- **WORK INSTRUCTION 1**
Translate this sentence from the forum thread about the pun into Spanish: "It is the time lapse that seems to be the problem."
- **WORK INSTRUCTION 2**
Reproduce the part of the forum thread about the pun that opens with the words containing "## Juan Moretime" and closes with "actually laugh at.".

- **PASSAGE FOR REVIEW**
──────

We are agreed, see #15.


----------



## Branwell

Well, anything you said before the sentence you're uttering right now is in the past, isn't it?


----------



## misterk

Sorry for jumping in late, but it seems to me that the play on words is indeed in the computer's earlier response, when he says, "I have no sex."  I suspect he means "I have no gender; I am neither feminine or masculine."  But the line can also mean "I'm not enjoying sexual relations with anyone (or anything, I suppose)."


----------



## Branwell

I thought about this, it may totally be the answer, but I stick to my interpretation: I don't think a character can delay his laughter and "snort" 3 sentences later. A character laughs to the last sentence that he heard.


----------



## Juan Moretime

misterk said:


> Sorry for jumping in late, but it seems to me that the play on words is indeed in the computer's earlier response, when he says, "I have no sex."  I suspect he means "I have no gender; I am neither feminine or masculine."  But the line can also mean "I'm not enjoying sexual relations with anyone (or anything, I suppose)."


Well, at last we have pun! And, I might add, one that an American would actually laugh at.


----------



## Itisi

But why did he say "_It is possible that I was presumptuous in my phrasing, Lazarus." ? _

And why did he say  ""the way you phrased that seemed to include the presumption that you could experience 'Agape'. ? He can't experience Eros, that much is clear... Oh, my poor head!_ _


----------



## lentulax

[presumption - presumptuous]


Itisi said:


> C'est ça, le jeu de mots, c'est tout..


Joking aside (and not many people would snort with laughter at this one - but perhaps Lazarus wasn't quite sane), this is certainly true, and in the full context I don't think there can be any doubt; the full context can be found in a previous thread called 'when the wind sets from that quarter' (#4) ; had this been available, Itisi would not have been misled into the sexist assumption that computers are male ; this one is called Minerva, and is always identified as 'she' (the narrator even says, rather inelegantly, 'She's as female as a cat in heat').


----------



## Branwell

You're right, and this is slightly disappointing in my opinion… I really thought more context wasn't needed, my mistake.


----------



## Itisi

lentulax said:


> sexist assumption that computers are male


I wonder if they mind...


----------



## ain'ttranslationfun?

I agree that the wordplay is on "I am asexual." and "I cannot/do not engage in sexual activity." It is the time lapse that seems to be the problem. And the spoken emphasis would be on the word "you". The computer seems not to understand this, and may be misusing the word "presumptuous", too. I also agree with Itisi's observation in #27  (that the computer could not experience eros (because of not being male or female), and that it could not experience agape (because it is incapable of emotion).


----------



## lentulax

Itisi said:


> I wonder if they mind...


It's people taking offence on their behalf that you've got to worry about these days. Not to mention those distressed by the appalling implication that Intelligence, even Artificial, must be male. You tread on very thin ice - fortunately not on Twitter.


----------



## lentulax

Branwell said:


> I really thought more context wasn't needed, my mistake.


It's beginning to look as though we shan't reach agreement even if you quoted the whole book. I'm sorry if my post #28 sounded critical in a way it wasn't meant to. Though sometimes more context allows people to get a better perspective on a point, one can't expect people to go overboard to provide extended context that seems entirely unnecessary. One thing that I've found odd about these forums, though, is the large number of people who quote something from a book, but never give the title or author - which would usually be enough for anyone who was interested enough to look a bit further.


----------



## Itisi

lentulax said:


> one can't expect people to go overboard to provide extended context


On the other hand, those who answer on the forum are often expected to have psychic powers... (This is a general comment.)


----------

──────

- **DATASET EXTRACT**
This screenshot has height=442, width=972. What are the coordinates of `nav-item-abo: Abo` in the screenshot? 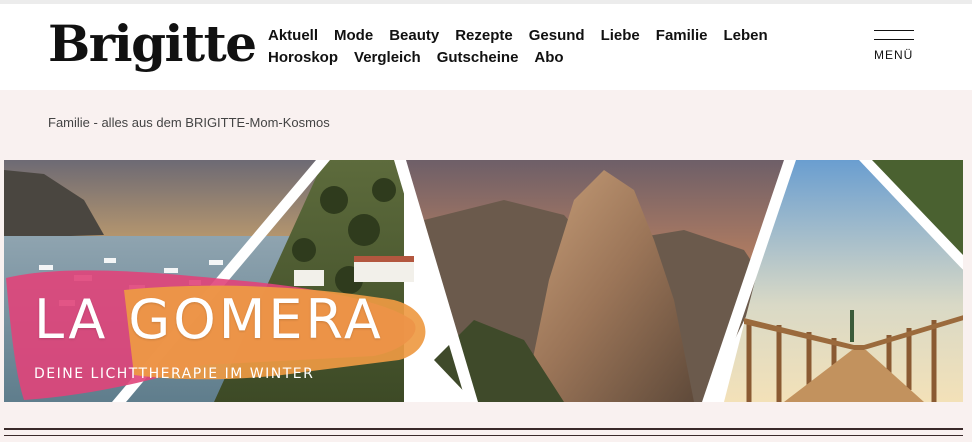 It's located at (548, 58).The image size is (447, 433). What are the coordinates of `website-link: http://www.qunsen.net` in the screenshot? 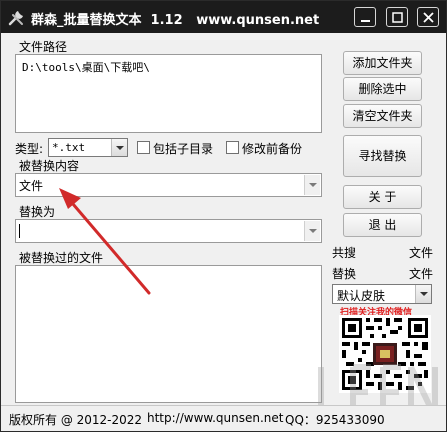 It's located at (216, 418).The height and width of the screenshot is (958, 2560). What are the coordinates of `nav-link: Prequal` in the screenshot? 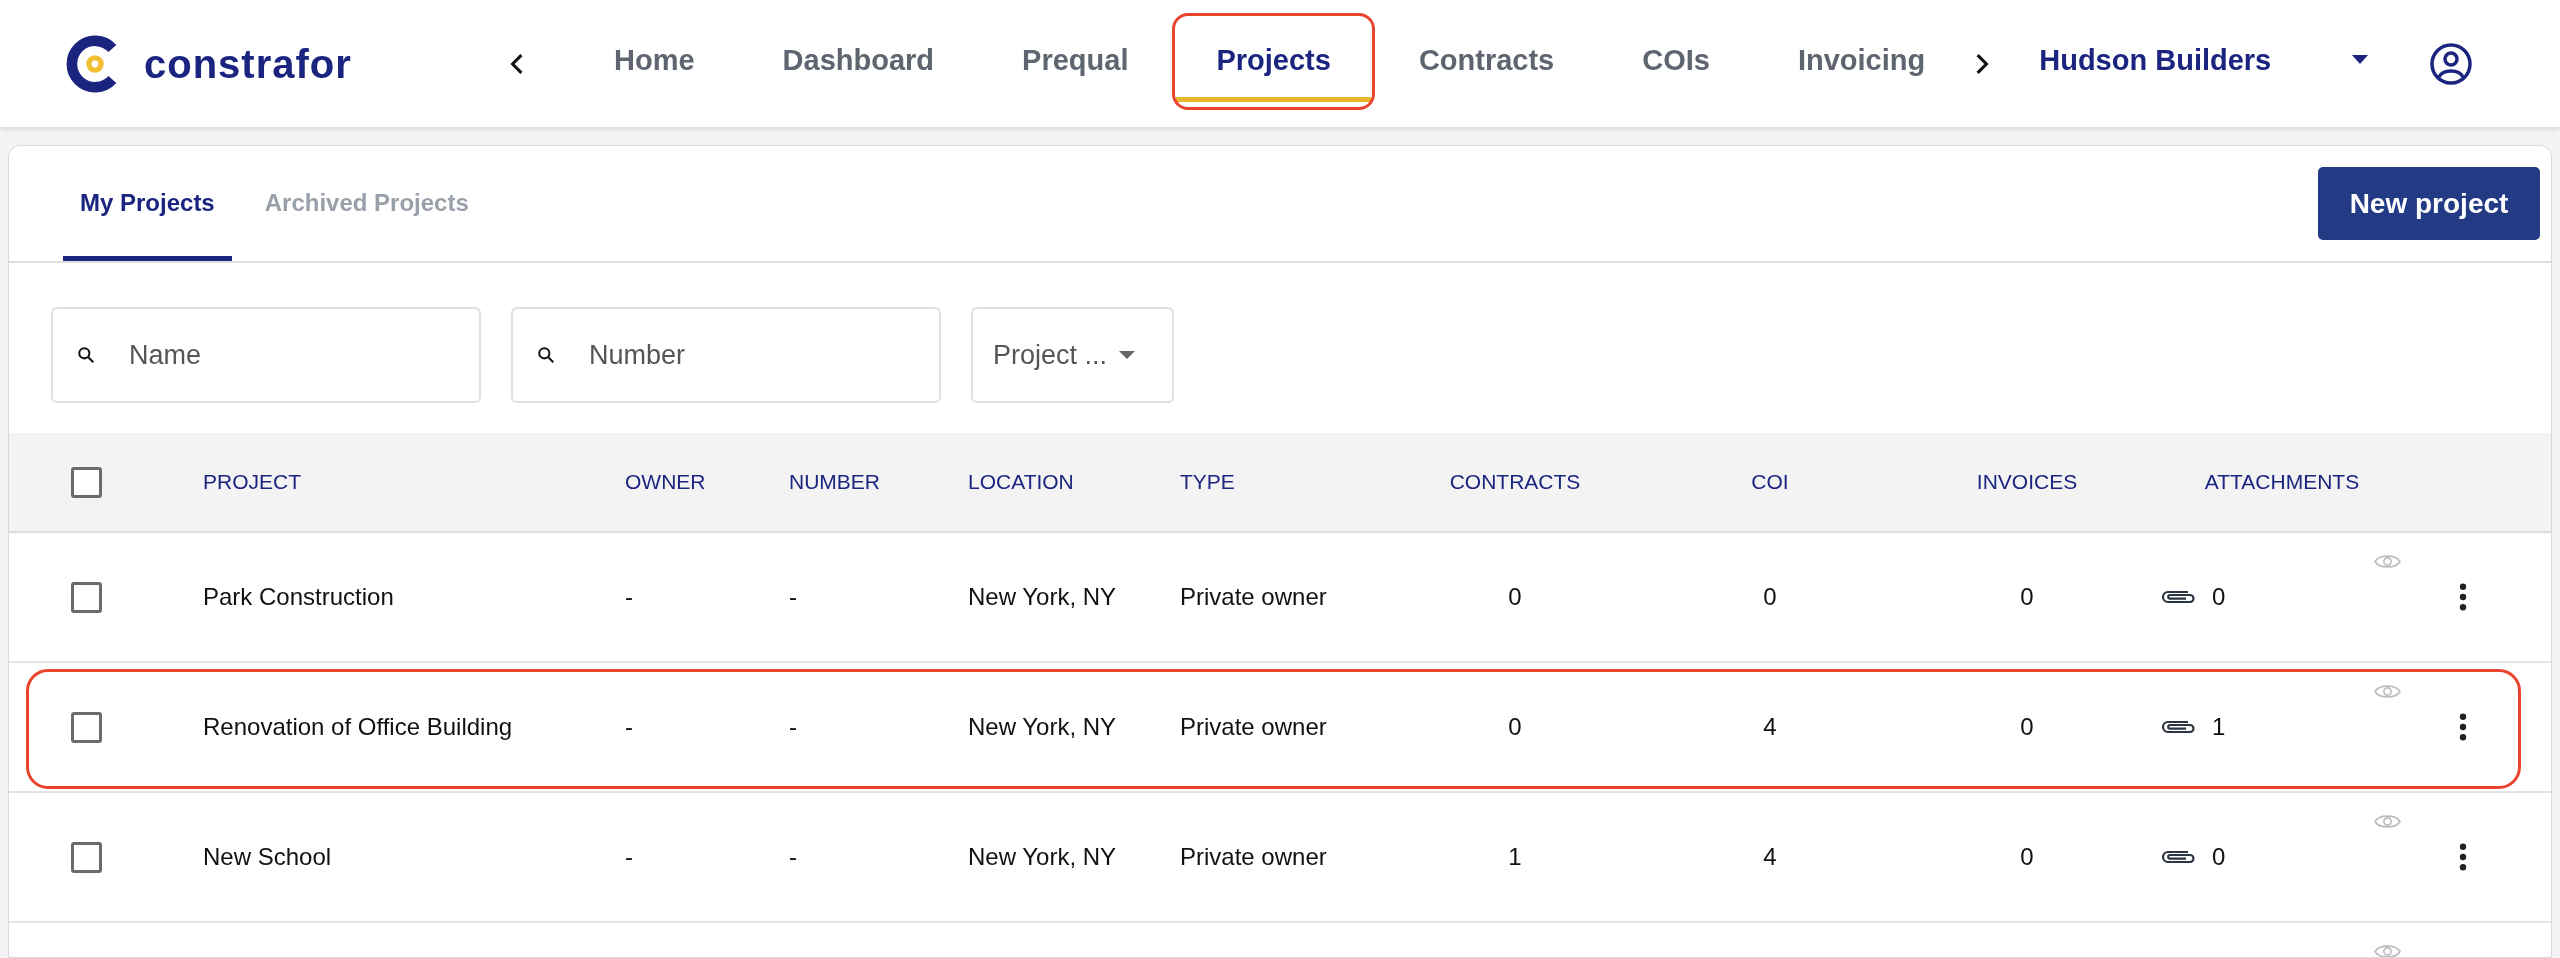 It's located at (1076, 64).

──────

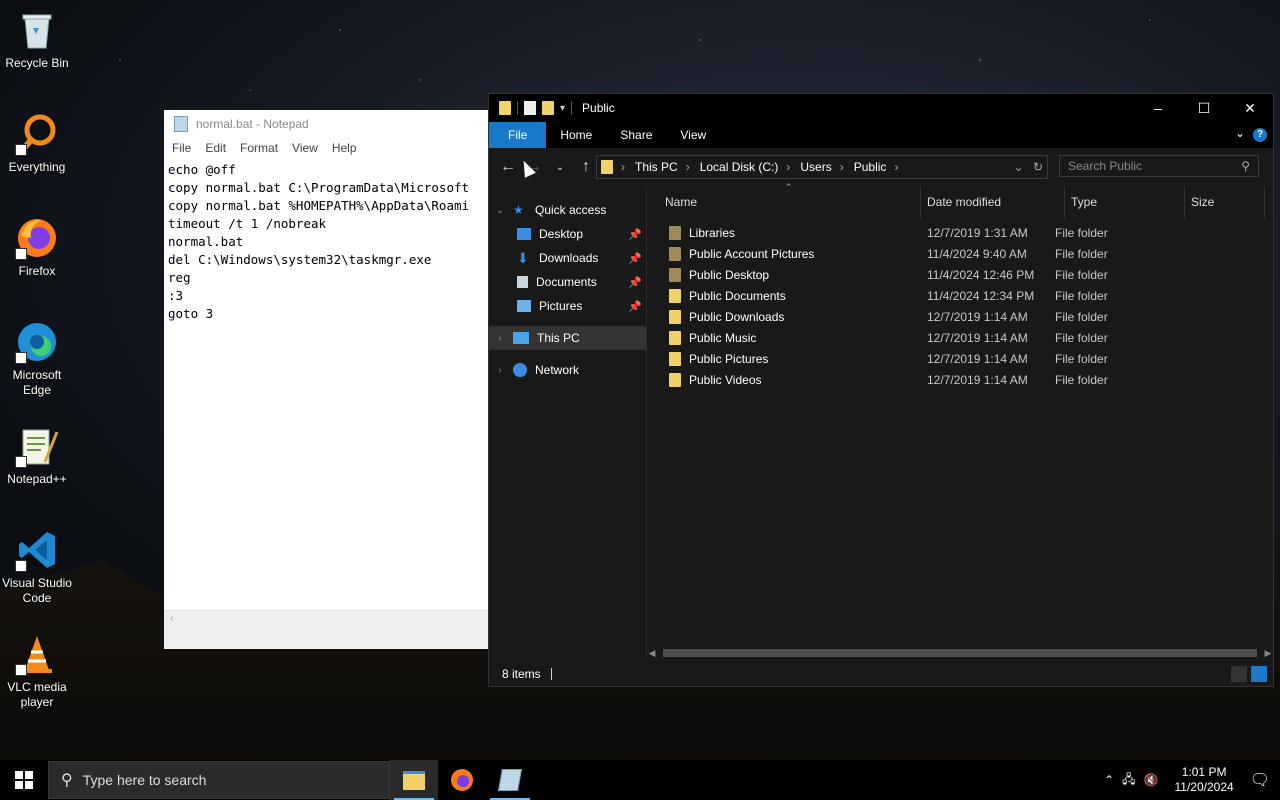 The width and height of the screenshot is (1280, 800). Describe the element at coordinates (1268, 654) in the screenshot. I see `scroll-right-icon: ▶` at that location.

──────

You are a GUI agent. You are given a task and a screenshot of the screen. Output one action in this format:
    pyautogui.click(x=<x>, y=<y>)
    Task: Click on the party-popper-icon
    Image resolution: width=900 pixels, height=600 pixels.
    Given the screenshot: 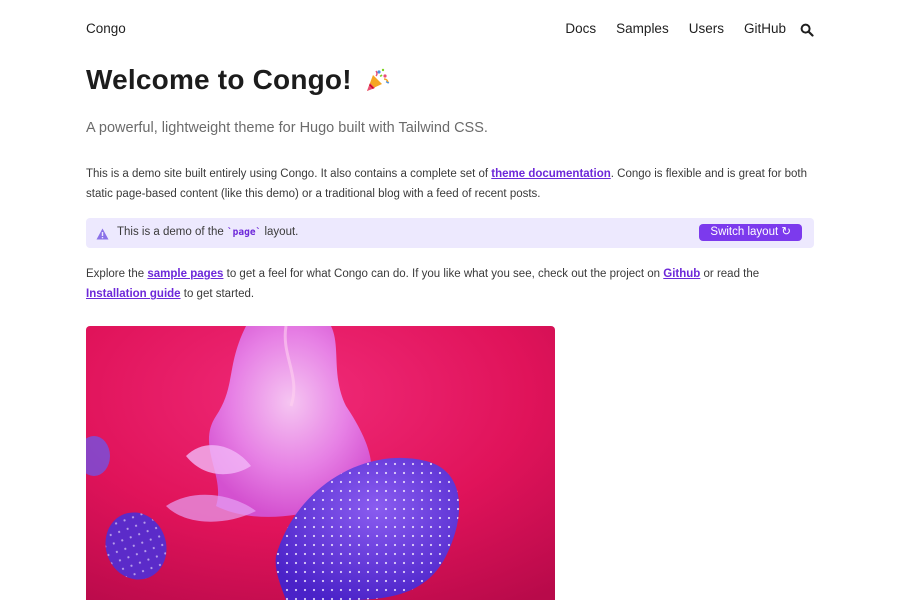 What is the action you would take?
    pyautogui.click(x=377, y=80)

──────

- **EXERCISE RESULT 1**
Es el lapso de tiempo lo que parece ser el problema.

- **EXERCISE RESULT 2**
## Juan Moretime

misterk said:


> Sorry for jumping in late, but it seems to me that the play on words is indeed in the computer's earlier response, when he says, "I have no sex."  I suspect he means "I have no gender; I am neither feminine or masculine."  But the line can also mean "I'm not enjoying sexual relations with anyone (or anything, I suppose)."


Well, at last we have pun! And, I might add, one that an American would actually laugh at.